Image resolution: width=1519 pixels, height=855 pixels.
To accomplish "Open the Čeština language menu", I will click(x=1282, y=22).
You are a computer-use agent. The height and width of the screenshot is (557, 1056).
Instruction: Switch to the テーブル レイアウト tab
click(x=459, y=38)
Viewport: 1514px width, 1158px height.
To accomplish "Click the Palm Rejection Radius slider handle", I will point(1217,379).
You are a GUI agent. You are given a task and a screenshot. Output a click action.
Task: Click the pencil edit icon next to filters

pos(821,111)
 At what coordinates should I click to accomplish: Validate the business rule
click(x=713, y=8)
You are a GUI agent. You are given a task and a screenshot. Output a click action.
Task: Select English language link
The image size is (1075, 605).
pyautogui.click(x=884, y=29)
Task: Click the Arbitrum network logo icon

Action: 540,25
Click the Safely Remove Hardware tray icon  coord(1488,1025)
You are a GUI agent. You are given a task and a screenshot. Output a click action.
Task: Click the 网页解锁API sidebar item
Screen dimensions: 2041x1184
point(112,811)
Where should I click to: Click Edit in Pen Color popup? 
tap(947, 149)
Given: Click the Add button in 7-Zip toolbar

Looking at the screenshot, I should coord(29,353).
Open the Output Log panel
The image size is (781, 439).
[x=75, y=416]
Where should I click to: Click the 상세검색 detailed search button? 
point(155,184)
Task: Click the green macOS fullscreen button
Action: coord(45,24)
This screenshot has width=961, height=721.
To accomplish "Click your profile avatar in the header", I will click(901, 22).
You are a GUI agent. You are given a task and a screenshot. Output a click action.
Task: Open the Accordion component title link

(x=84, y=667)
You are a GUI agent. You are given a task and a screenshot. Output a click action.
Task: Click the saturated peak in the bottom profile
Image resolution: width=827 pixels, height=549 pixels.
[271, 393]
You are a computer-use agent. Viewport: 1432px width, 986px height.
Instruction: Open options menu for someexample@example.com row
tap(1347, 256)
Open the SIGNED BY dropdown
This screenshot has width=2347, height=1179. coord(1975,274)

○ ○ ○ ○ ○

▸ Task brief:
Output the material verbatim, including every line.

▸ Reply to the exercise:
Image resolution: width=1519 pixels, height=855 pixels.
To accomplish "Open the Čeština language menu", I will click(x=1282, y=22).
You are a computer-use agent. The height and width of the screenshot is (557, 1056).
Instruction: Switch to the テーブル レイアウト tab
click(x=459, y=38)
Viewport: 1514px width, 1158px height.
To accomplish "Click the Palm Rejection Radius slider handle", I will point(1217,379).
You are a GUI agent. You are given a task and a screenshot. Output a click action.
Task: Click the pencil edit icon next to filters

pos(821,111)
 At what coordinates should I click to accomplish: Validate the business rule
click(x=713, y=8)
You are a GUI agent. You are given a task and a screenshot. Output a click action.
Task: Select English language link
The image size is (1075, 605).
pyautogui.click(x=884, y=29)
Task: Click the Arbitrum network logo icon

Action: 540,25
Click the Safely Remove Hardware tray icon  coord(1488,1025)
You are a GUI agent. You are given a task and a screenshot. Output a click action.
Task: Click the 网页解锁API sidebar item
Screen dimensions: 2041x1184
point(112,811)
Where should I click to: Click Edit in Pen Color popup? 
tap(947, 149)
Given: Click the Add button in 7-Zip toolbar

Looking at the screenshot, I should coord(29,353).
Open the Output Log panel
The image size is (781, 439).
[x=75, y=416]
Where should I click to: Click the 상세검색 detailed search button? 
point(155,184)
Task: Click the green macOS fullscreen button
Action: coord(45,24)
This screenshot has width=961, height=721.
To accomplish "Click your profile avatar in the header", I will click(901, 22).
You are a GUI agent. You are given a task and a screenshot. Output a click action.
Task: Open the Accordion component title link

(x=84, y=667)
You are a GUI agent. You are given a task and a screenshot. Output a click action.
Task: Click the saturated peak in the bottom profile
Image resolution: width=827 pixels, height=549 pixels.
[271, 393]
You are a computer-use agent. Viewport: 1432px width, 986px height.
Instruction: Open options menu for someexample@example.com row
tap(1347, 256)
Open the SIGNED BY dropdown
This screenshot has width=2347, height=1179. coord(1975,274)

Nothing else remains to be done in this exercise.